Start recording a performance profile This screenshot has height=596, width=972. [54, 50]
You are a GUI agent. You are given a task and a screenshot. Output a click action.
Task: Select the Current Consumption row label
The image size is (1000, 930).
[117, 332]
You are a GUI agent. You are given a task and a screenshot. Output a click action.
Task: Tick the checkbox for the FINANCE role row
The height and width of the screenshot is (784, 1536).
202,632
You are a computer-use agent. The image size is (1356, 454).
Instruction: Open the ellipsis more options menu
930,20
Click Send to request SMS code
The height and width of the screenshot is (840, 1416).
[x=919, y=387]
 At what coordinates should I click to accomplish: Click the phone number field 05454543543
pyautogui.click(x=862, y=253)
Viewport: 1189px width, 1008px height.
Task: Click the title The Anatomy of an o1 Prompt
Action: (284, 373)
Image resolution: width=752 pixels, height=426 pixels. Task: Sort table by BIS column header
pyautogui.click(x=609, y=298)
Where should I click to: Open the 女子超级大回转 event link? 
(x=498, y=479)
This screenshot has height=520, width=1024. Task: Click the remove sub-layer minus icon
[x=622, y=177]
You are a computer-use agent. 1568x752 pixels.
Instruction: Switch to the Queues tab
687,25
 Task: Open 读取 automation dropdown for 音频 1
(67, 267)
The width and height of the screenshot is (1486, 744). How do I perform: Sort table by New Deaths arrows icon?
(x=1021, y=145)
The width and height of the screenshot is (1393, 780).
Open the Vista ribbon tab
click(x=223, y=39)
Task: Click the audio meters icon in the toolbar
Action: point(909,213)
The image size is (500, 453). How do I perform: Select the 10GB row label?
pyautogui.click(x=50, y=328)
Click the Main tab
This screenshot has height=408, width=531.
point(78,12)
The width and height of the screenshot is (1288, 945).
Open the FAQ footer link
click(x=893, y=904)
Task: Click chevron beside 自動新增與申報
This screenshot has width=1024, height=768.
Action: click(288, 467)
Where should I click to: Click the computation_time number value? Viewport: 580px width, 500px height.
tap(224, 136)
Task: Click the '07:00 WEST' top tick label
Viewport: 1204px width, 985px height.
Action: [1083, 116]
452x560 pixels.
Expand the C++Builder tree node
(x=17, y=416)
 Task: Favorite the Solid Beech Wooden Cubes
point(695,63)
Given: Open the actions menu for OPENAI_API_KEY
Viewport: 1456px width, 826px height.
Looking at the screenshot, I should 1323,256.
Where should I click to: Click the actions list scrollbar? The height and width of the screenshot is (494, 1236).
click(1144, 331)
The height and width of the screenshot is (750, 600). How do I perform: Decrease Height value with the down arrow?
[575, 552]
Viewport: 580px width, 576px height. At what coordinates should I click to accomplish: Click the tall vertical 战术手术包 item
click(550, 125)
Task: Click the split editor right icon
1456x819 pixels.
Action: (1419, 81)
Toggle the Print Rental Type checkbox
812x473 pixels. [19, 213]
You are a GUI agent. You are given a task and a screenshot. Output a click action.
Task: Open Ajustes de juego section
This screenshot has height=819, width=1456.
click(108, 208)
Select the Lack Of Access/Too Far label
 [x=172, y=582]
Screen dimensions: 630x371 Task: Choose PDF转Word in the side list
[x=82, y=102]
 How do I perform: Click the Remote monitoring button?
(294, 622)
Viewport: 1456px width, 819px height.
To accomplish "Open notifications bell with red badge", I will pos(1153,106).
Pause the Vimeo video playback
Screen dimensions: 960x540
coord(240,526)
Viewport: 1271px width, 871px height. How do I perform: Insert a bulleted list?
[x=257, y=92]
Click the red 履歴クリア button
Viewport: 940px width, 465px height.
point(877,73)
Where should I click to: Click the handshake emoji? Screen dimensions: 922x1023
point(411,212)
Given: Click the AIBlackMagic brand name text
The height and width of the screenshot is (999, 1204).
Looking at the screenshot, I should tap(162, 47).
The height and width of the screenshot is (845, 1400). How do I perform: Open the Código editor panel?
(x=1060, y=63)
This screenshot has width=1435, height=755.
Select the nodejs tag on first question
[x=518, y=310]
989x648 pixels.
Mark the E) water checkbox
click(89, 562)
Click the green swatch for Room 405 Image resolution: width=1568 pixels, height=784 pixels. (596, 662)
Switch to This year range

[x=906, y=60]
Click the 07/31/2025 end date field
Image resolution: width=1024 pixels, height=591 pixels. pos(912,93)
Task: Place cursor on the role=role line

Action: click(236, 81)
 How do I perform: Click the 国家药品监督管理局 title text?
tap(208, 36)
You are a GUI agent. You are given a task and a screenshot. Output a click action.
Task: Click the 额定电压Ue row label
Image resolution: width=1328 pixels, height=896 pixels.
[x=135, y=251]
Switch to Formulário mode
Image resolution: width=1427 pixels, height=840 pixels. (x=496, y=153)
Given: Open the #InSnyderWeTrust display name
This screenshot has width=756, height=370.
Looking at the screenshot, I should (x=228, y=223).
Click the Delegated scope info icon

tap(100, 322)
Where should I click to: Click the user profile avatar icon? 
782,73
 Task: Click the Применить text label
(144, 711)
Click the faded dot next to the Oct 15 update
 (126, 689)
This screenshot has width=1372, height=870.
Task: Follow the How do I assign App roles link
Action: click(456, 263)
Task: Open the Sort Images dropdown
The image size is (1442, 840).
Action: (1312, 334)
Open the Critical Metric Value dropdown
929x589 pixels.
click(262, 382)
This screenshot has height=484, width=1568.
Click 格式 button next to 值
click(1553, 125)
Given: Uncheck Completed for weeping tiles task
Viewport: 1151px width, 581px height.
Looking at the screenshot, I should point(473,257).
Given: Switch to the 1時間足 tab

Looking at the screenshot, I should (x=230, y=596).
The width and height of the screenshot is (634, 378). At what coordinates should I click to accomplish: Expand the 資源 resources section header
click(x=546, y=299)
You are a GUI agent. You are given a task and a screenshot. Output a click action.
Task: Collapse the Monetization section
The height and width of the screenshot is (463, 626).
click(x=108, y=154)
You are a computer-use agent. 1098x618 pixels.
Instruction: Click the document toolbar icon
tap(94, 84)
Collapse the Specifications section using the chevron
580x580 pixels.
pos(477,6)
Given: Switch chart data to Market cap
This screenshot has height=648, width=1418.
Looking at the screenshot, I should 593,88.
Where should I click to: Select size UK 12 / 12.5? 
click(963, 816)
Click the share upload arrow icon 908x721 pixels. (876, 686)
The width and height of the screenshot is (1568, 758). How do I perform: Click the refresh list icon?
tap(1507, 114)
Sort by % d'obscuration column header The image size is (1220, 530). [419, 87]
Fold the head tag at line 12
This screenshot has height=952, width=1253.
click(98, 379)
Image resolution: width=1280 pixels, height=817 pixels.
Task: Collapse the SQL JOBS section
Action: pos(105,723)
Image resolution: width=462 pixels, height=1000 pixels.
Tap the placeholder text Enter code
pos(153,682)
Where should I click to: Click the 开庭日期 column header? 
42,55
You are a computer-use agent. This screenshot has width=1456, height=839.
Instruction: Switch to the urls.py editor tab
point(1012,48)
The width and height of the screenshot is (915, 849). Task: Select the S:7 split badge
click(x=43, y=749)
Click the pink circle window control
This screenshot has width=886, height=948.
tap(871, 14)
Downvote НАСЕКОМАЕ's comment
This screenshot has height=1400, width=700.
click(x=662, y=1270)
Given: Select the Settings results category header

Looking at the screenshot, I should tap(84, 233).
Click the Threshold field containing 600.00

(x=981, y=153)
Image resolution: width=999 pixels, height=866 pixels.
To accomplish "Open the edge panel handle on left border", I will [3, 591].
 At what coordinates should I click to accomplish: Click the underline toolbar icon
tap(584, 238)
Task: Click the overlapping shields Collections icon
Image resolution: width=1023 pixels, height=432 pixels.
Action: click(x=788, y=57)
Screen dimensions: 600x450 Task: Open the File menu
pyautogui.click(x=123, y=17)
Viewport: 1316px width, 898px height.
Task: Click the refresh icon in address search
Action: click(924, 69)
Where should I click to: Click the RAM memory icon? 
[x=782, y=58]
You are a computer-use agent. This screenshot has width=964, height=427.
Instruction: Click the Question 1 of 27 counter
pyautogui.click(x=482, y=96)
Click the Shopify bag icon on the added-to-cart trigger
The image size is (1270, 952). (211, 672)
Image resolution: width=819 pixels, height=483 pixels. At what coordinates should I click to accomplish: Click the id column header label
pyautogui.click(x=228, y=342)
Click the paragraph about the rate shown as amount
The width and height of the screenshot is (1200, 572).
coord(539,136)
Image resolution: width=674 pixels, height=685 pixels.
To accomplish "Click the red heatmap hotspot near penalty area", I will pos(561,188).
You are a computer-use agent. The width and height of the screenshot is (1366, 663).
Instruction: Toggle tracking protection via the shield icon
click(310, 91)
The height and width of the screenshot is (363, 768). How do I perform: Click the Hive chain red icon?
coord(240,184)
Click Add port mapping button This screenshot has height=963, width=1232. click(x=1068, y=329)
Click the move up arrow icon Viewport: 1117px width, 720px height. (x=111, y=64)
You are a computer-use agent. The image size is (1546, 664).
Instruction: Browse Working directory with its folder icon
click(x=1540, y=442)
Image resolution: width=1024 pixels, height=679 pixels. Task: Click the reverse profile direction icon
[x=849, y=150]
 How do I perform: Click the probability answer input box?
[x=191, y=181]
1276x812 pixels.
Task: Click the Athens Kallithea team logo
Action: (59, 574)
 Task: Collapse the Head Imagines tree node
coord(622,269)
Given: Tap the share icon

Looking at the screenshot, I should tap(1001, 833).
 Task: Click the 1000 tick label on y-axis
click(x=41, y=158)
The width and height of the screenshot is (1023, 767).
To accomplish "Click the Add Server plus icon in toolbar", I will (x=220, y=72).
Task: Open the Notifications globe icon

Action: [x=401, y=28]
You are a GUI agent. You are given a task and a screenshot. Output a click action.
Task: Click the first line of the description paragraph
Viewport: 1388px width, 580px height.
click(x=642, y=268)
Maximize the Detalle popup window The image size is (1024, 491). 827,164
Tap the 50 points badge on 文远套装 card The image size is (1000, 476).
☆ ☆ ☆
TASK STATEMENT:
Extract every line of the rows above that contains the string "Switch", matching case exactly.

SOLUTION FOR THIS PROBLEM:
Instruction: Switch to the Queues tab
Switch to This year range
Switch to Formulário mode
Given: Switch to the 1時間足 tab
Given: Switch chart data to Market cap
Instruction: Switch to the urls.py editor tab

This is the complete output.